Claire Burger, Femme de Cinéma 2018 and Flèche de Crystal at the 10th Arcs Film Festival.
Claire Burger, director of C'est Ça l'amour (Real Love), was crowned « Femme de Cinéma » (Woman of Cinema) at the Arcs Film Festival 2018. Five days later, her film won the « Flèche de Crystal » (Crystal Arrow), the press jury prize and its main actor Bouli Lanners, won the Best Actor Award, presented by a jury chaired by Sweden's Ruben Ostlund.
As a Woman of Cinema, Claire Burger follows into the steps of women directors from all over Europe: Jasmila Zbanic, Lucie Borleteau, Malgorzata Szumowska and Iram Hacq.
But is the subject of women in film a cause that Claire Burger holds close to her heart ?
You have just been crowned Woman of Cinema 2018 at Les Arcs Film Festival. However, you did not seem very convinced by the point made as you received your prize. Why is that ?
I am absolutely not losing interest in this complex subject. On the contrary, I am completely feminist and I am not forgetting that it is an old and fair fight. On the other hand, I regret the current opportunism – I am constantly being sollicited for specific awards. I know it's a period we have to go through, that we must move things forward for more equality but it displeases me to be distinguished because I am a woman.

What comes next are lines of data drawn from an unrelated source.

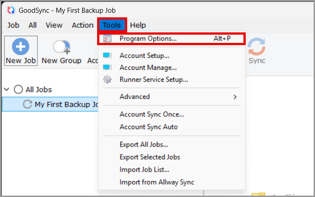
Task: Open the Job menu
Action: click(13, 25)

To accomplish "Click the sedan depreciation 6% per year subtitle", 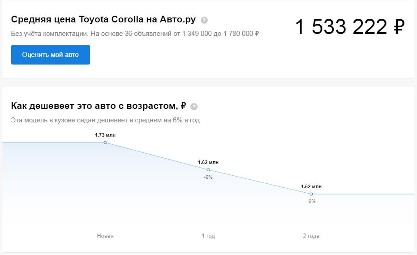I will coord(105,120).
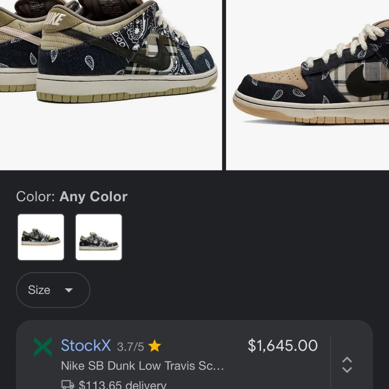The width and height of the screenshot is (389, 389).
Task: Click the downward chevron next to the price
Action: coord(347,370)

And then, the marketing side of the award bothers me a little: I do not quite understand why it is me who is distinguished when I already have the chance to be regularly put forward.
So how do you support this cause?
I joined the 50/50 Collective on principle and I live surrounded by its activists. It is a cause dear to me, that I do not want to see misguided. Which implies to defend it responsibly. I also thought about it before accepting the Femme de Cinéma award. The leaders of the Arcs Film Festival were able to convince me that this award was not opportunistic, that it has existed for five years and explained to me their implication on the subject.
Are you engaged elsewhere?
No, but I understood by accompanying C’est ça l’amour, in Morocco it was important to get involved. To show a man being left by his wife, who is taking care of his daughters, to show a girl who kisses a girl and a teenager having quite a free sexuality, is not easily accepted in this region. The reactions have been complicated. There is no way we can defend this cause if we keep walking on eggshells ! There are still too many things that need to change in many places.
You claim to have been spoiled in your career as a filmmaker. How exactly ?
Since leaving the Fémis where I studied editing, my films have always been distinguished. Forbach, my first short film received the second award of the Ciné-fondation in Cannes and the Grand Prix of the Clermont-Ferrand Festival. Thanks to its success, I co-directed a second one with Marie Amachoukeli, It's free for girls, which received the César for best short film in 2010. With Samuel Theis, we were able to follow up with a Feature film, Party girl, Camera d'Or 2014. All this brings some pressure: I'm afraid to not be able to confirm this beginning ... At the same time, I really can not complain because I could never have these projects, this type of film with non-professionals who play their own role, without these awards.
In this respect, C’est ça l’amour is different from your previous movies ...
A little. For the first time, I integrated professional actors, Bouli Lanners and Antonia Buresi, to a cast of nonprofessionals who did not improvise. The dialogues were written and the project led by the theater company actually exists. My cinema is still realistic and this film inspired my adolescence.
When and how was C’est ça l’amour born?
I started thinking about it during the Party Girl promotion. This film is the fruit of real questions that I asked myself about love. My project was not so much to tell a family trauma - the departure of my mother and then her absence - as to tell the difficulty to try, to look for a new way to achieve something more beautiful than reality. The cinema often serves me to repair things and to work on them to make them as I would have liked them to be or what they could be.
Is that why you give so much space to music?
The film is a variation around love, that is to say that it carries a certain polyphony (Corsican, classical music, choir, mezzo voice ...) in which everyone tries to find their voice. It is also a tribute to my father, who has always had thirst for culture, and the music allowed me to account for his sensitivity. Regarding the choice of songs, I wanted to give back classical music to the middle class, to people who, like him, work and need culture to face life.
Finally, what is love for you?
I do not really know what love is, but maybe it's to find a harmony while not actually singing nor quite the same song, or in the same tone. It does not always sound very good but, at some point, something happens and this polyphony resonates !
Claire Burger’s C’est ça l’amour will be released on March 27, 2019 in France.